I'm not expecting Mozy to be as fast as a local backup, but it's more than 100 times slower and there doesn't appear to be any reason for it. Mozy's scanning is 600 times(!) slower than SyncBackSE when it ought to be just as fast. I would guess, from what I can see, that Mozy stores the backup set database remotely instead of locally (why?), but that still shouldn't account for a 600x difference. Maybe Mozy needs to buy 2BrightSparks and use whatever it is they've done.

What's the answer?

I wish this blog post ended with an answer instead of a question, but I don't know the answer. Maybe the people at Mozy do. Maybe they'll enlighten us.
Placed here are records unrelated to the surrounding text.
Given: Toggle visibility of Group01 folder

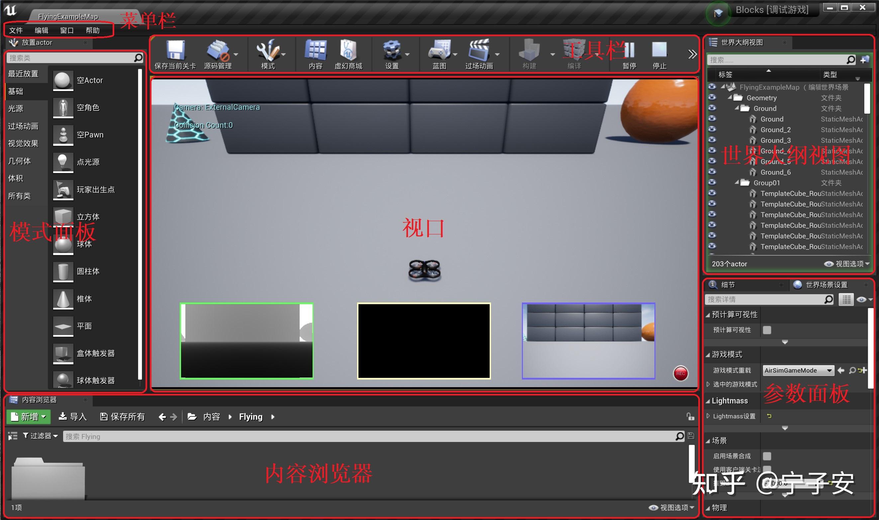Looking at the screenshot, I should (x=712, y=182).
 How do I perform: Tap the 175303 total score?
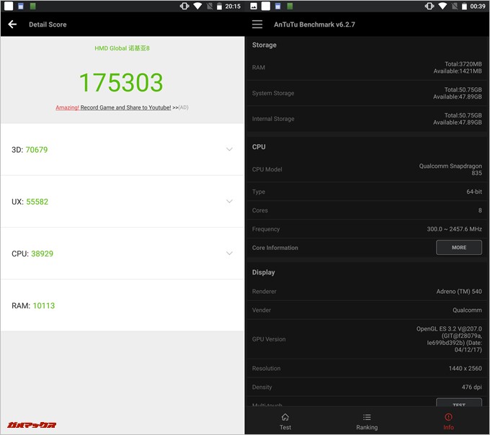coord(121,83)
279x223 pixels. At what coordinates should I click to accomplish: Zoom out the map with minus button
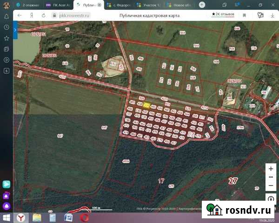(x=271, y=186)
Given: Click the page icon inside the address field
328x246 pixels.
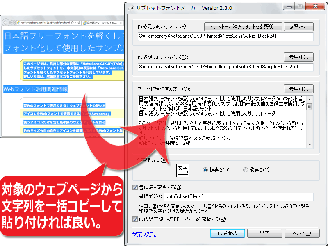Looking at the screenshot, I should point(18,23).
What I do know is that I have to look elsewhere. A full backup for me is already hundreds of gigabytes and growing fast. I use a 16GB card in my camera and, yes, I fill it sometimes. Add to that the huge, high-res Photoshop files that I create when I'm working on one of my montages.

I'm planning to look at FolderShare, BeInSync, and LogMeIn Backup. I have to say I don't really like the idea of paying a subscription fee to backup to my own hard disk, which I also have to find a remote server to put it on. Suggestions welcome.